# uuughhh..Another Blond Joke...



## mugsy27 (Dec 22, 2005)

A blonde calls her boyfriend and says, "Please come over here and help me. I have a killer jigsaw puzzle, and I can't figure out how to get it started." Her boyfriend asks, "What is it supposed to be when it's finished?" The blonde says, "According to the picture on the box, it's a tiger."
 > >
 Her boyfriend decides to go over and help with the puzzle. She lets him in and shows him where she has the puzzle spread all over the table.
 > >
 He studies the pieces for a moment, then looks at the box, then turns to her and says, "First of all, no matter what we do, we're not going to be able to assemble these pieces into anything resembling a tiger."

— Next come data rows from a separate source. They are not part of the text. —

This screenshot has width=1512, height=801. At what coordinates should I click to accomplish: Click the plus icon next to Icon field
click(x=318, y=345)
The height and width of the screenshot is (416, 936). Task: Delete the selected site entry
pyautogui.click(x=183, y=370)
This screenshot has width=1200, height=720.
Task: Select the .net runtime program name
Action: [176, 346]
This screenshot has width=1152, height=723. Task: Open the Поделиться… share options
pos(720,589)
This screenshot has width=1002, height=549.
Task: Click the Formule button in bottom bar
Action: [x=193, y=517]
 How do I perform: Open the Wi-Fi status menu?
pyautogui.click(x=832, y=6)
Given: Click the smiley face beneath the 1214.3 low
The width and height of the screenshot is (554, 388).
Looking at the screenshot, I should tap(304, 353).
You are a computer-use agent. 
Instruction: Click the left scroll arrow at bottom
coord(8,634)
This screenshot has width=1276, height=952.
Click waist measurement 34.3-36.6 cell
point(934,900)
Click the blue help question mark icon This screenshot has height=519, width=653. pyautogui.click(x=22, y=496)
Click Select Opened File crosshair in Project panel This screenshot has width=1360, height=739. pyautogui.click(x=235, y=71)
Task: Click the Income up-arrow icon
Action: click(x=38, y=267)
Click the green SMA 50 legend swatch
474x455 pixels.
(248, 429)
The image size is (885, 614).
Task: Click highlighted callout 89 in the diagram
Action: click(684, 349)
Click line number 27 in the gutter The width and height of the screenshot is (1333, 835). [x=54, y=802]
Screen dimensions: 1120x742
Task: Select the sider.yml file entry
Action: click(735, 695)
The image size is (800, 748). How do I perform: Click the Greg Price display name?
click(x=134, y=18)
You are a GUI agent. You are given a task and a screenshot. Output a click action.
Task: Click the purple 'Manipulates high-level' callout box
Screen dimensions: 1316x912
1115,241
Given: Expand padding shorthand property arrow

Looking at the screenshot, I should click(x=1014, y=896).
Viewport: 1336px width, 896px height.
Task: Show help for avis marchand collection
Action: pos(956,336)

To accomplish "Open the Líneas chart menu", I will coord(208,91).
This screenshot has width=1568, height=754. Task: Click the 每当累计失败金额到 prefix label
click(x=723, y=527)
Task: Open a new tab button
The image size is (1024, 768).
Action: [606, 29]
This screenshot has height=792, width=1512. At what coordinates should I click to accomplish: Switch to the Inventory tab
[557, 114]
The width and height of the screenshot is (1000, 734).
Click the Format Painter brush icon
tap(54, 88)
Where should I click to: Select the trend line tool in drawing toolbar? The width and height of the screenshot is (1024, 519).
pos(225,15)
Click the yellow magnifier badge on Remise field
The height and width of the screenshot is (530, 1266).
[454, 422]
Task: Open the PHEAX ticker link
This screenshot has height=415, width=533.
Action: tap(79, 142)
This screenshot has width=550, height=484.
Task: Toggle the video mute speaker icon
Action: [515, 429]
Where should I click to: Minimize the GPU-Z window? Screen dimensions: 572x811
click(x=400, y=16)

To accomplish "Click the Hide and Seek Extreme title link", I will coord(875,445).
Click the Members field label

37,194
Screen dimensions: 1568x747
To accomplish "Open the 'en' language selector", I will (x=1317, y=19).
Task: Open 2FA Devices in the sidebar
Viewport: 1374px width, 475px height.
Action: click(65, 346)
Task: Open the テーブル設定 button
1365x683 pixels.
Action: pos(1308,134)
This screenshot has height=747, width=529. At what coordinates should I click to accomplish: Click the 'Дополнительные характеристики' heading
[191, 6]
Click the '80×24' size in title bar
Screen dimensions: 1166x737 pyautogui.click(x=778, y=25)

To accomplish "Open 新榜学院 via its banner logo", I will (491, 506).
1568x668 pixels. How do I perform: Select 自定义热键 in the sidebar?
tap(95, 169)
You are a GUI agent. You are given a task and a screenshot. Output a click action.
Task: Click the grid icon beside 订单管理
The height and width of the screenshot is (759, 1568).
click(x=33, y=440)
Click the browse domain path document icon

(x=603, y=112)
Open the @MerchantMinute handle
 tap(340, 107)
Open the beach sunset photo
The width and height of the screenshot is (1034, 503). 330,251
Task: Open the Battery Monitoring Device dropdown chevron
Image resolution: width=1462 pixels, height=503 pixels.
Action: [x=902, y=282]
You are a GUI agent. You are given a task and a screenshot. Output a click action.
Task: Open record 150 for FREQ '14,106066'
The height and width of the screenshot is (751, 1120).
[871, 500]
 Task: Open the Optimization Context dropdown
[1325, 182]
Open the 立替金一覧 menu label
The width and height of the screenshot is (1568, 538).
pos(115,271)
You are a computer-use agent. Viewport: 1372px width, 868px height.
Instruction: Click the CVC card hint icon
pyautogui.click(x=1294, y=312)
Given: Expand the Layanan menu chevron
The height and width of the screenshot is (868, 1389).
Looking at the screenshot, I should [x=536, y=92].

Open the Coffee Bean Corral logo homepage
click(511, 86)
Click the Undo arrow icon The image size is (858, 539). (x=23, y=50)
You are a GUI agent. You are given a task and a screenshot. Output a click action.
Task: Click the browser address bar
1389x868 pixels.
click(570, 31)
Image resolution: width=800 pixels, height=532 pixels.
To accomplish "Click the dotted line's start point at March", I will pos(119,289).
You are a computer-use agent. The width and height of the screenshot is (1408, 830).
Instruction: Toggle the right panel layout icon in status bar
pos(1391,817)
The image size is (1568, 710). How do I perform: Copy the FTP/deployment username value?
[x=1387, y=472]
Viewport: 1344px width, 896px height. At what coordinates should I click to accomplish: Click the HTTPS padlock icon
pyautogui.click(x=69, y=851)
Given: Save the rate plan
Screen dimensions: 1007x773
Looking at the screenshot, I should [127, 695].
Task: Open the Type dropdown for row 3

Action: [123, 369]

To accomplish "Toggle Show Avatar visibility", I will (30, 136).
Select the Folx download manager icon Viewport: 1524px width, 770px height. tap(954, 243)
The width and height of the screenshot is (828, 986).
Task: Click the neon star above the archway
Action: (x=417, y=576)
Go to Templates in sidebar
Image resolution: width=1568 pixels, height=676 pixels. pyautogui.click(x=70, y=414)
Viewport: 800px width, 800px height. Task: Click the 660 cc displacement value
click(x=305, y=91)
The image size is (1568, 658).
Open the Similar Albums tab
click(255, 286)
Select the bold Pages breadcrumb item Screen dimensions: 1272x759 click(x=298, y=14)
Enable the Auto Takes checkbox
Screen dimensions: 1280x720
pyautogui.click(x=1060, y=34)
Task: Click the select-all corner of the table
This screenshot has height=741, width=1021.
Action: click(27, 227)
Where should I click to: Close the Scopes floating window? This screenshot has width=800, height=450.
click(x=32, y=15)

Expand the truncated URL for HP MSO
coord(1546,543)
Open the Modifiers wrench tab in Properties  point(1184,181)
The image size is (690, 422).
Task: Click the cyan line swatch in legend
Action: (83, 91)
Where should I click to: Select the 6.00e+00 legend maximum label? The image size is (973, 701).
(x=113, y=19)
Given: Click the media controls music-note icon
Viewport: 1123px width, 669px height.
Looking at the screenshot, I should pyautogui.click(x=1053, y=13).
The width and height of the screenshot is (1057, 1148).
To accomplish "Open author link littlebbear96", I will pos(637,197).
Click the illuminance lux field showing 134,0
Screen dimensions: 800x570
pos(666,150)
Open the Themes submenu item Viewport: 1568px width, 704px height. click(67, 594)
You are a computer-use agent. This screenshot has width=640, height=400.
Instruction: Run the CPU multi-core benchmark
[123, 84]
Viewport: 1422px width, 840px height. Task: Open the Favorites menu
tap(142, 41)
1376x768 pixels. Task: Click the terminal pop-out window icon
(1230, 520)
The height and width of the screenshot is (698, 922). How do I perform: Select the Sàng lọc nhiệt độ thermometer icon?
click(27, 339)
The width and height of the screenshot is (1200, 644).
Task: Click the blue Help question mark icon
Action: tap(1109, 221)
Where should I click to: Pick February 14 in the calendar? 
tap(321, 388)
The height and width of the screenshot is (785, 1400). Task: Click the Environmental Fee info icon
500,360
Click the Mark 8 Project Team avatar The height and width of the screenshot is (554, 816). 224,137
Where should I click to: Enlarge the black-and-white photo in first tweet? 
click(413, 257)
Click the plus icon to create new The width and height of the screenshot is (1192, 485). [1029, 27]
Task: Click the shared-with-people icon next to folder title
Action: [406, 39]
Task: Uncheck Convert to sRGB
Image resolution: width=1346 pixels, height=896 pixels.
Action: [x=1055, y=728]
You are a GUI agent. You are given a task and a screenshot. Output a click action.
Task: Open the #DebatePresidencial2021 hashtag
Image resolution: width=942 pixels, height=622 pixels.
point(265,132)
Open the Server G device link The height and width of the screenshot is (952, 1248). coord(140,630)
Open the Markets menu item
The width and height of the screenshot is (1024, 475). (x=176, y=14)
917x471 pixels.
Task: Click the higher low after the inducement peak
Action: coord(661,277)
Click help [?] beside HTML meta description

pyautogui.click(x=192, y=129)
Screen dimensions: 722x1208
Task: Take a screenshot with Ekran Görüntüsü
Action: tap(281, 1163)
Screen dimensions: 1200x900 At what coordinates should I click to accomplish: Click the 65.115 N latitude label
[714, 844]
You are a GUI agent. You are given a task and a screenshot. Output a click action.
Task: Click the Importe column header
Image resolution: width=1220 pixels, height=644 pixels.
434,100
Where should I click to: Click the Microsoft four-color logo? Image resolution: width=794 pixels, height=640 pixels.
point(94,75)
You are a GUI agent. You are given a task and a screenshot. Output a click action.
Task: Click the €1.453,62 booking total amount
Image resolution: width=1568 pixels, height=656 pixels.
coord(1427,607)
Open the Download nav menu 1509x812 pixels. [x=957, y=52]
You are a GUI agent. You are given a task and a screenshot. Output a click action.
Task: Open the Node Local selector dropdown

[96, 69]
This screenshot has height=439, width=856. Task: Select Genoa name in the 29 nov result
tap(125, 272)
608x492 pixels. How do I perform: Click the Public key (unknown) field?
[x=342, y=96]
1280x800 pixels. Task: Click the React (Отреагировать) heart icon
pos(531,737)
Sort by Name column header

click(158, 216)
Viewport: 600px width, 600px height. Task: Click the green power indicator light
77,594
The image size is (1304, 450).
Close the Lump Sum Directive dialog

 He takes her hand and says, "Second, I want you to relax. Let's have a nice cup of tea, and then ..." He 
 sighed................"Let's put all these Frosted Flakes back in the box."


----------



## TXguy (Dec 22, 2005)

(mooaannnnnnns.)


----------



## buckytom (Dec 22, 2005)

good one mugsy.

along those lines:
a blonde goes around her office, displaying a completed childrens puzzle, ya know, the kind with 6 or 8 large pieces, bragging about her accomplishment.
when a few of her co-workers snickered and asked how long it took her to finish, she proudly proclaimed "only 8 months! and it says 3 to 6 years on the box!"


----------



## Charlotte (Dec 22, 2005)

GROAN !!!

My 20 year old daughter wants to dye her hair blonde - just to see how differently people will treat her... so far she has been light brown, au naturel, then she has been red, red and black, very dark brown, almost burgundy, has had what I call stripes of every colour... I guess blonde is the last frontier for her!

LOL


----------